Wenn es in A- und B-Städten zu teuer wird, weichen Investoren beim Kauf von Büroimmobilien auch schon einmal auf C-Standorte aus. Bei Hotelinvestments sind sie laut einer Umfrage vorsichtiger.
Laut dem „Hospitality Inside Investment Barometer Herbst 2017" halten Hotelinvestoren an guten Lagen fest. Trotz Nachfragedruck am deutschen Hotelmarkt werden C-Standorte nicht die neuen B-Lagen werden.
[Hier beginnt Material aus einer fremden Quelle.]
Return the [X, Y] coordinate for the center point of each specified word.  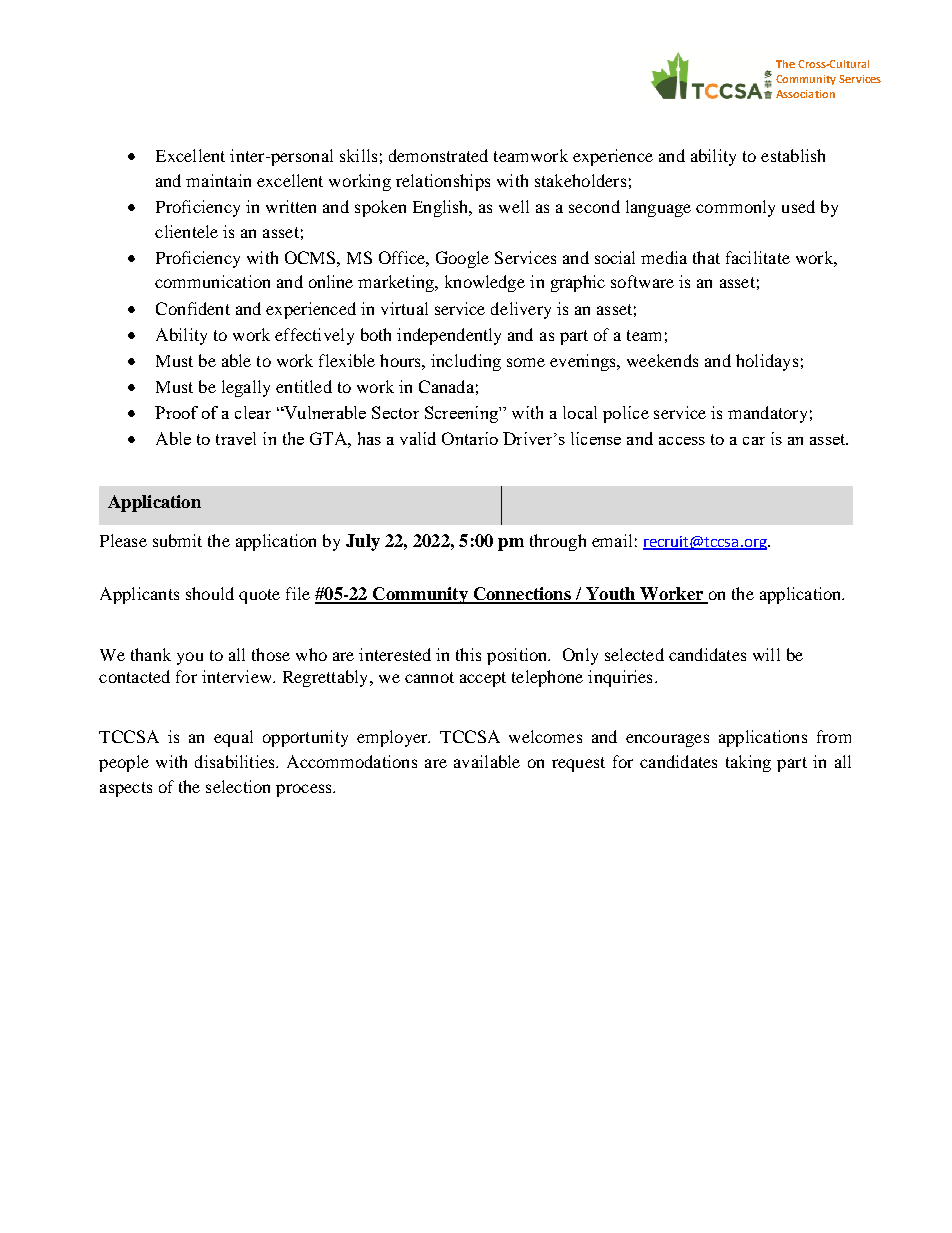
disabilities [236, 761]
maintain [218, 180]
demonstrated [438, 155]
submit [177, 540]
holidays [767, 362]
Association [805, 94]
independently [449, 336]
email [612, 540]
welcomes [545, 736]
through [558, 542]
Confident [193, 308]
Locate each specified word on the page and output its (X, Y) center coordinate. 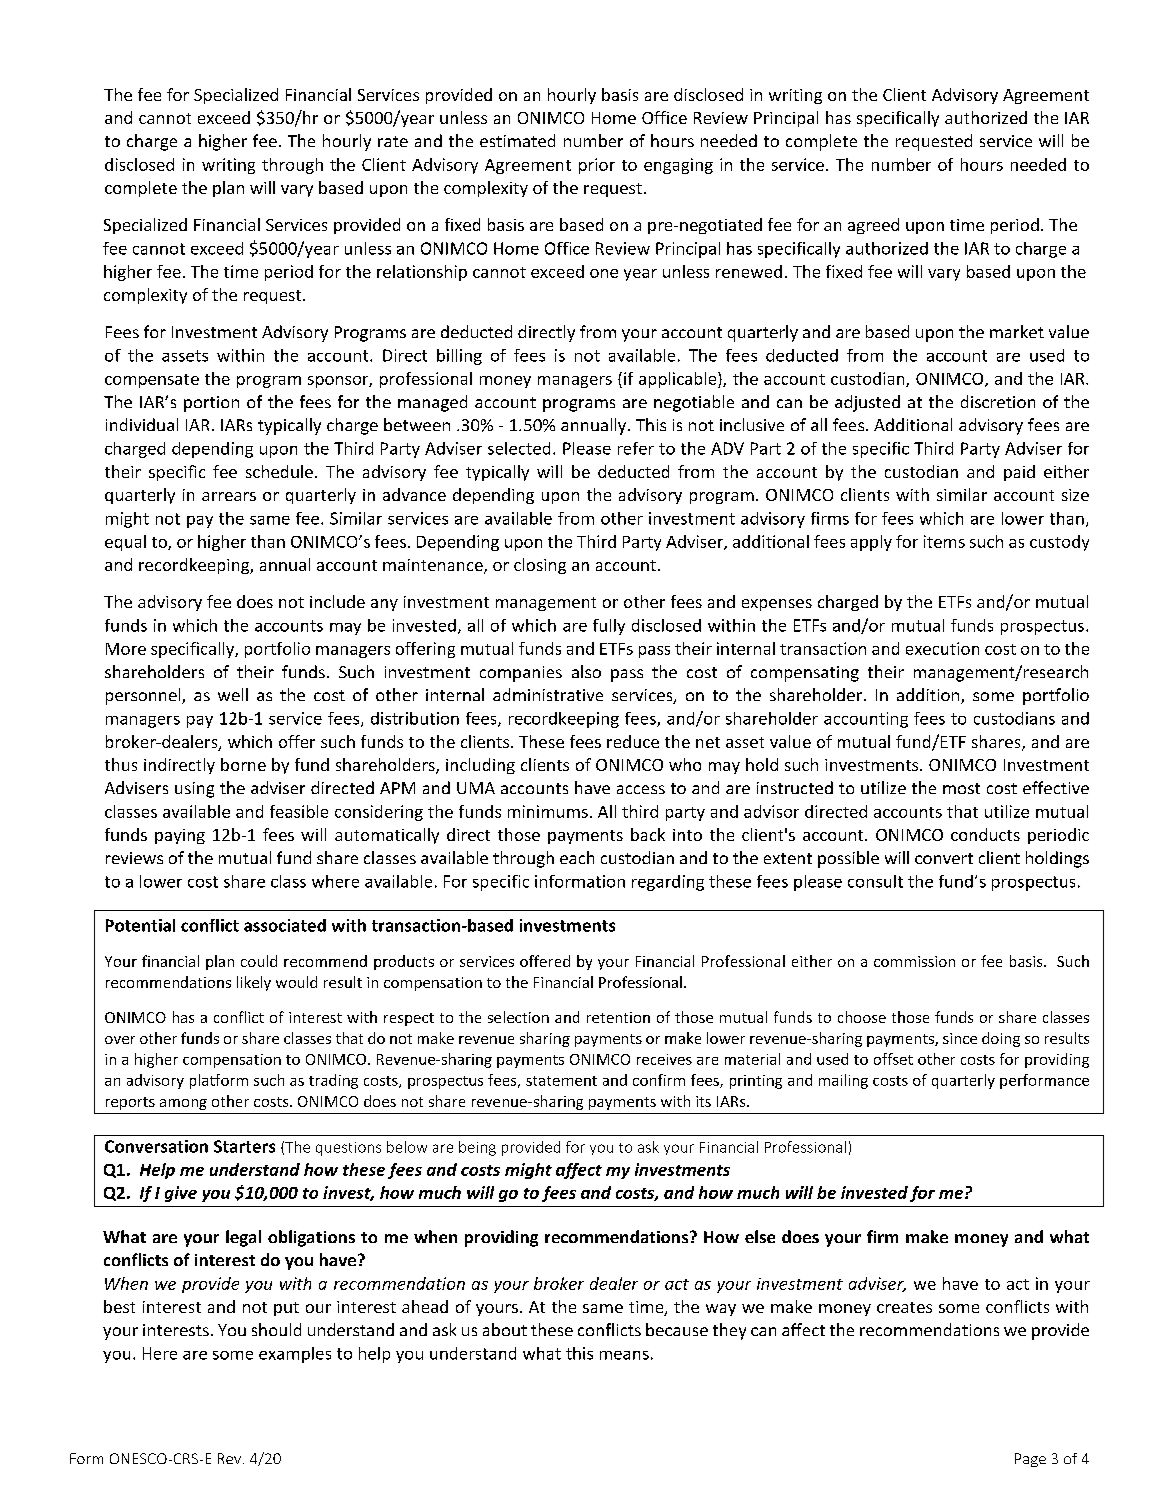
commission (914, 961)
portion (211, 404)
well (233, 694)
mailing (843, 1081)
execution (942, 648)
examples (295, 1355)
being (477, 1148)
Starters (244, 1146)
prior (597, 166)
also (586, 671)
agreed (873, 226)
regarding (668, 883)
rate (393, 141)
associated (285, 925)
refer (636, 448)
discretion (998, 401)
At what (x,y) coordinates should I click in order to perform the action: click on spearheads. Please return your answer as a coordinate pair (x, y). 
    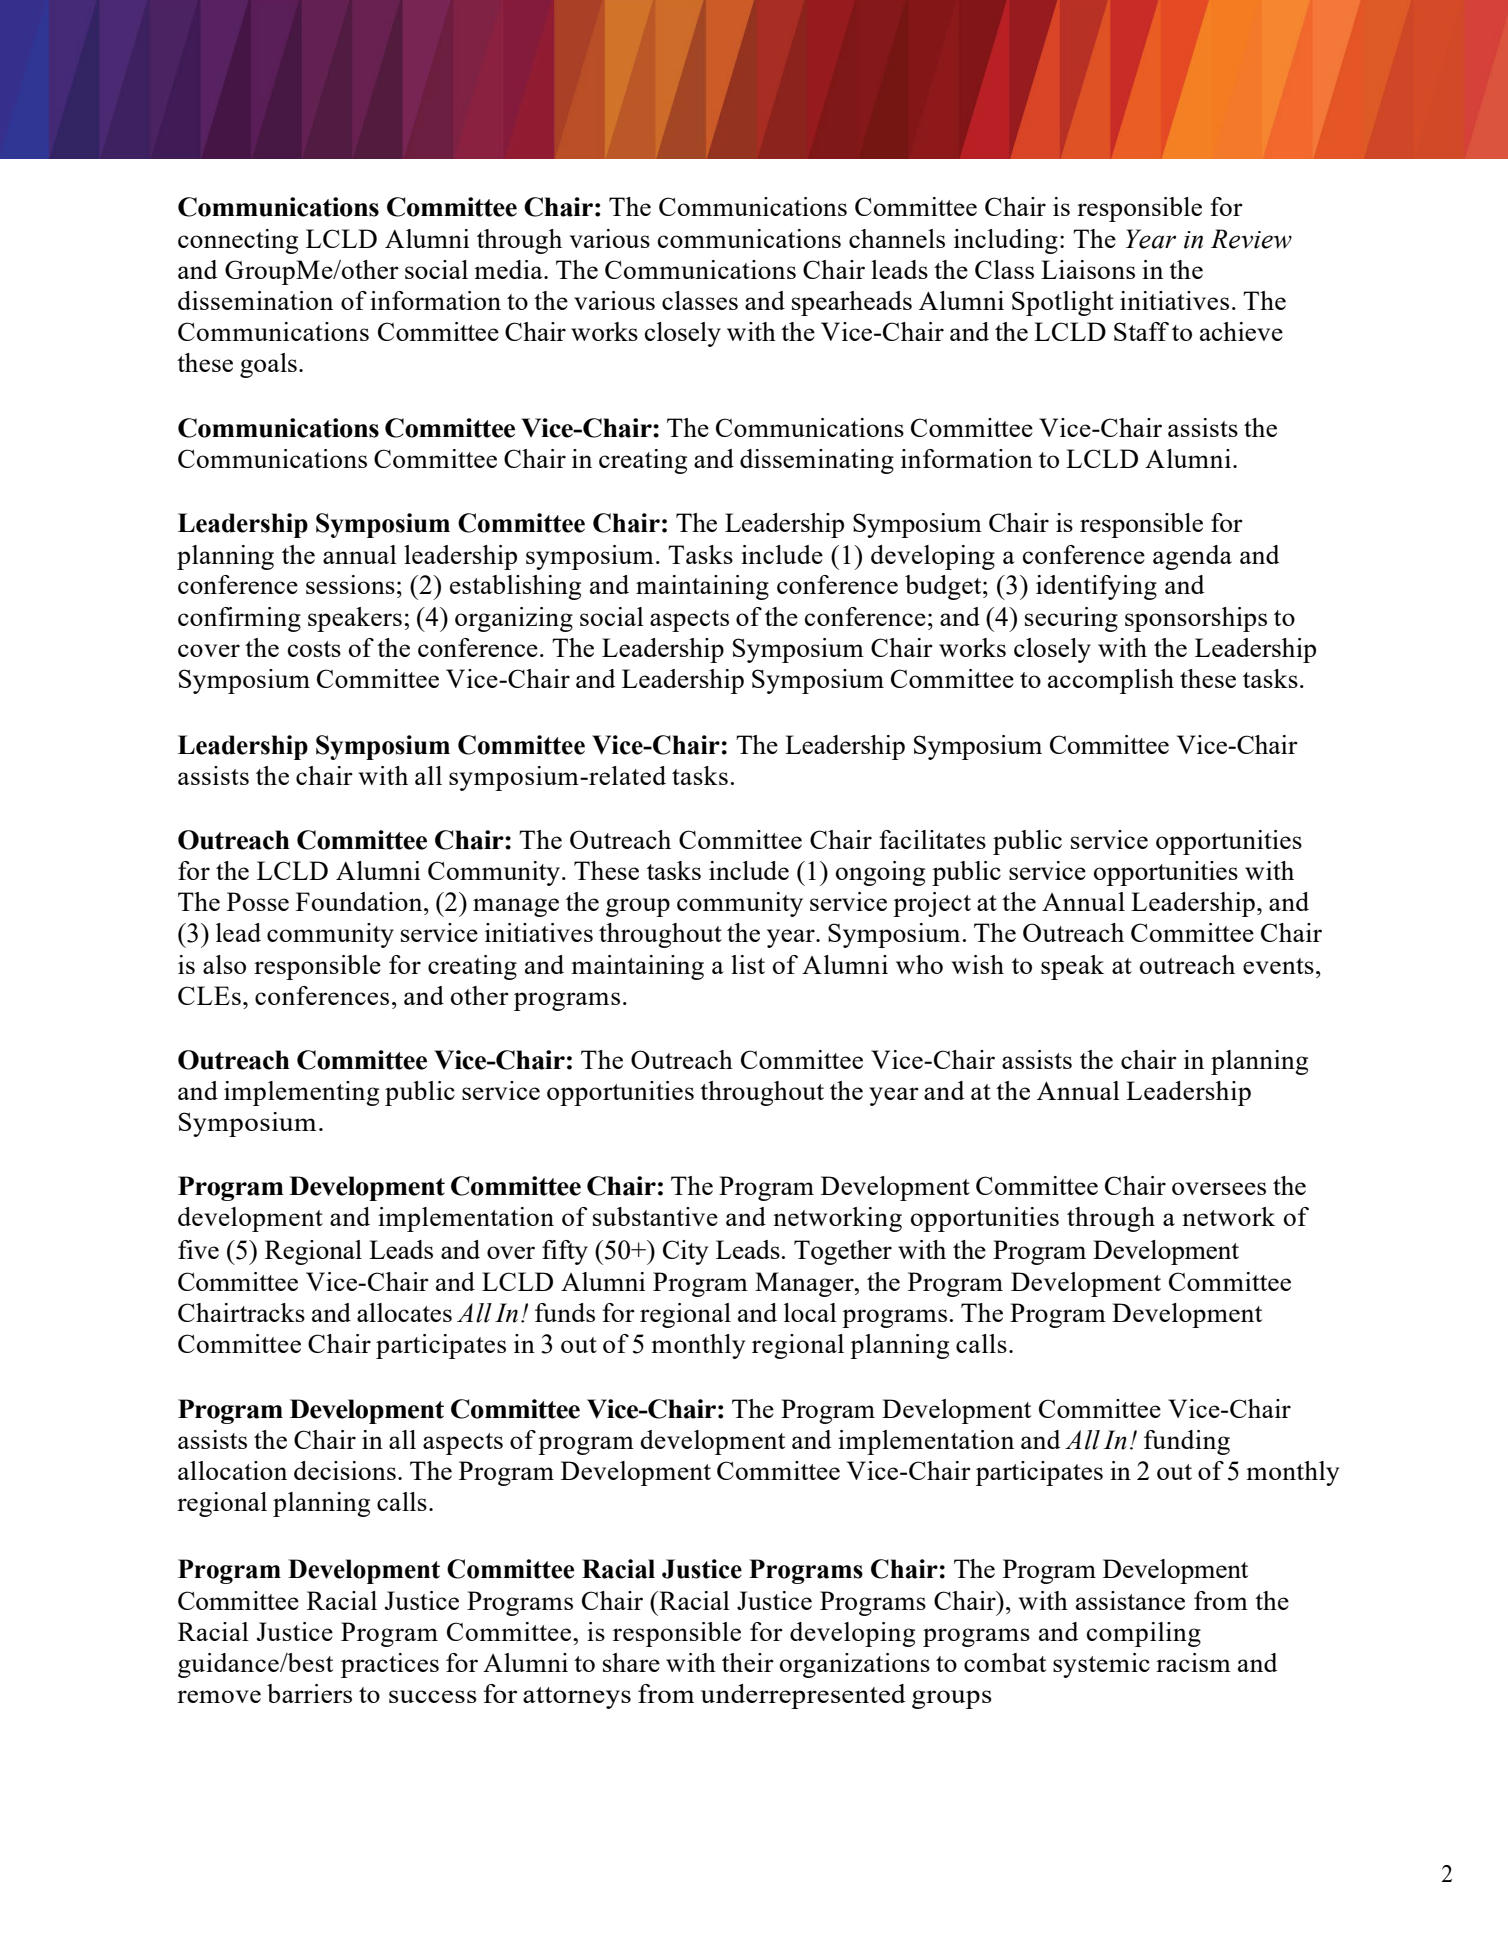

Die aktuelle Umfrage von Hospitality Inside.com und Union Investment geht davon aus, dass im Falle einer Krise von allen Segmenten hauptsächlich die Mittelklasse- und Firstclass-Hotels unter Druck geraten würden.
Die Mehrheit der Umfrageteilnehmer (52 Prozent) zeigt sich überzeugt, dass B-Lagen bereits den Überlauf aus den Premium-Locations absorbieren. 34 Prozent der Befragten meinten, dass A-Lagen von den Hotelketten bis in die letzte Lücke weiter aufgefüllt werden. Nur 15 Prozent sahen eine Verlagerung von B- auf C-Standorte.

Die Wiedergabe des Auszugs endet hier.